WILLIAM BOYD has received world-wide acclaim for his novels which have been translated into over thirty languages. They are: A Good Man in Africa (1981, winner of the Whitbread Award and the Somerset Maugham Prize) An Ice Cream War (1982, shortlisted for the 1982 Booker Prize and winner of the John Llewellyn Rhys Prize), Stars and Bars (1984), The New Confessions (1987), Brazzaville Beach (1990, winner of the McVitie Prize and the James Tait Black Memorial Prize) The Blue Afternoon (1993, winner of the 1993 Sunday Express Book of the Year Award and the Los Angeles Times Book Award for Fiction, 1995), Armadillo (1998) and Any Human Heart (2002, winner of the Prix Jean Monnet). His novels and stories have been published around the world and have been translated into over thirty languages. He is also the author of a collection of screenplays and a memoir of his schooldays, School Ties (1985); three collections of short stories: On the Yankee Station (1981), The Destiny of Nathalie 'X' (1995) and Fascination (2004). He also wrote the speculative memoir Nat Tate: an American Artist -- the publication of which, in the spring of 1998, caused something of a stir on both sides of the Atlantic. A collection of his non-fiction writings, 1978-2004, entitled Bamboo, was published in October 2005. His ninth novel, Restless, was published in September 2006 (Costa Book Award, Novel of the Year 2006) followed by, Ordinary Thunderstorms (2009), Waiting for Sunrise (2012), Solo (a James Bond novel – 2013) and Sweet Caress (2015). His fourth collection of short stories entitled The Dreams of Bethany Mellmoth appeared in 2017. His fifteenth novel, Love is Blind, was published in September 2018. Trio, appeared in October 2020 and his seventeeth novel, The Romantic was published in 2022. The Mirror and the Road: Conversations with William Boyd (edited by Alistair Owen) was published in 2023.

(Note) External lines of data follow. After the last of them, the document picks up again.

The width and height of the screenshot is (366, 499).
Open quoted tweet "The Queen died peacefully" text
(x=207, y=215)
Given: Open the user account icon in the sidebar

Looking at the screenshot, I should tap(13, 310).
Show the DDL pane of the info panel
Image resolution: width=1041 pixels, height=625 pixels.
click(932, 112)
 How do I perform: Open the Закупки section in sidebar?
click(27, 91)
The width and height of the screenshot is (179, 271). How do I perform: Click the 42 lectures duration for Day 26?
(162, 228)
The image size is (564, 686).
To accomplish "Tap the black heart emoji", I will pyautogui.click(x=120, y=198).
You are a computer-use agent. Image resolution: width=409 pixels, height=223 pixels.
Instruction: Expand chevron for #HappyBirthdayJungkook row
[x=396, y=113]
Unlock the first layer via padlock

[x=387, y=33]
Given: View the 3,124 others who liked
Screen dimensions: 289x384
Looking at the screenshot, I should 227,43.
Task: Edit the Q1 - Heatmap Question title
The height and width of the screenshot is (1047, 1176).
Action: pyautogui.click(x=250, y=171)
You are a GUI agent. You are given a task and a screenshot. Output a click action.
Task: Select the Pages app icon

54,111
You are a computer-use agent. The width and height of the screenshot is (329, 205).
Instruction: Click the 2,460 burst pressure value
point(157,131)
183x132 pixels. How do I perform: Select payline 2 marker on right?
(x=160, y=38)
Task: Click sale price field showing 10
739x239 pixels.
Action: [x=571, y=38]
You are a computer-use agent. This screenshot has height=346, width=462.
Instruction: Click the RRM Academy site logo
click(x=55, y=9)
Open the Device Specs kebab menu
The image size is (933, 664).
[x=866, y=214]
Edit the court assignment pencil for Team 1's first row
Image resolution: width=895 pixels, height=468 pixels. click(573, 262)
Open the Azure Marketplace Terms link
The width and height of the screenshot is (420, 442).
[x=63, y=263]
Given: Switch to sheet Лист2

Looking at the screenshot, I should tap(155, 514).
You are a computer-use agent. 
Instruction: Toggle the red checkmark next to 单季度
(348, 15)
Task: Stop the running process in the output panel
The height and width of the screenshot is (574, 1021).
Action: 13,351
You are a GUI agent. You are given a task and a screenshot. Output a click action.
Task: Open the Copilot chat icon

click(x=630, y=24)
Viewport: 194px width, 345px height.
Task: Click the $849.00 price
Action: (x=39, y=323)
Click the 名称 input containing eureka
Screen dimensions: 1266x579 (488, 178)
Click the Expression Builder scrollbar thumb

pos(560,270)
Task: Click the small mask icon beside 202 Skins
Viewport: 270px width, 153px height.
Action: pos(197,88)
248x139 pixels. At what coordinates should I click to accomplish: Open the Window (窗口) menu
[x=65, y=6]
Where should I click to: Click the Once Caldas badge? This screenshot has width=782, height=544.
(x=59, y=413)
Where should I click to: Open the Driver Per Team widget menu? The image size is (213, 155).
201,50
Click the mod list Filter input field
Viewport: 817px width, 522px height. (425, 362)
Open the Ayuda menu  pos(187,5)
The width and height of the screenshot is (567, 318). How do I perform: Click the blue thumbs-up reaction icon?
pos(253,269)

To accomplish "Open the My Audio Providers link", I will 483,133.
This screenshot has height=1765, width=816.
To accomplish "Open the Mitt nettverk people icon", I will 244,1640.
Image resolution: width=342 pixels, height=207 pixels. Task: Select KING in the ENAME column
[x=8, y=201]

Born in Accra, Ghana, in 1952, Boyd grew up there and in Nigeria. He was educated at Gordonstoun School and attended the universities of Nice (Diploma of French Studies) and Glasgow (M.A.Hons in English and Philosophy) and Jesus College, Oxford, where he studied for a D.Phil in English Literature. He was also a lecturer in English Literature at St. Hilda's College, Oxford, from 1980-83. He is a Fellow of the Royal Society of Literature, an Honorary Fellow of Jesus College, Oxford, and an Officier de l'Ordre des Arts et des Lettres. He has been presented with honorary Doctorates in Literature from the universities of St. Andrews, Stirling, Glasgow and Dundee. In 2005 he was awarded the CBE.
His many screenwriting credits include Stars and Bars (1987, dir. Pat O'Connor), Mr Johnson (1990, dir. Bruce Beresford), Aunt Julia and the Scriptwriter (1990, dir. Jon Amiel), Chaplin (1992, dir. Richard Attenborough) A Good Man in Africa (1993, dir. Bruce Beresford), The Trench (1999, which Boyd also directed) and Man to Man (2005, dir. Régis Wargnier). He adapted Evelyn Waugh's Scoop for television (1988) and also Waugh's Sword of Honour trilogy (2001). His own three-part adaptation of his novel Armadillo was screened on BBC 1 in 2001 as was his adaptation of his novel Restless (2012). His film about Shakespeare and his sonnets -- A Waste of Shame -- was made in 2005 for BBC 4. His 5-hour adaptation of his novel Any Human Heart (Channel 4 2010) won the BAFTA for “Best Series”. He has written two original TV films about boarding-school life in England -- Good and Bad at Games (1983) and Dutch Girls (1985). His six-hour Cold War spy thriller, Spy City (Miramax, ZDF) was broadcast and streaed internationally at the end of 2020.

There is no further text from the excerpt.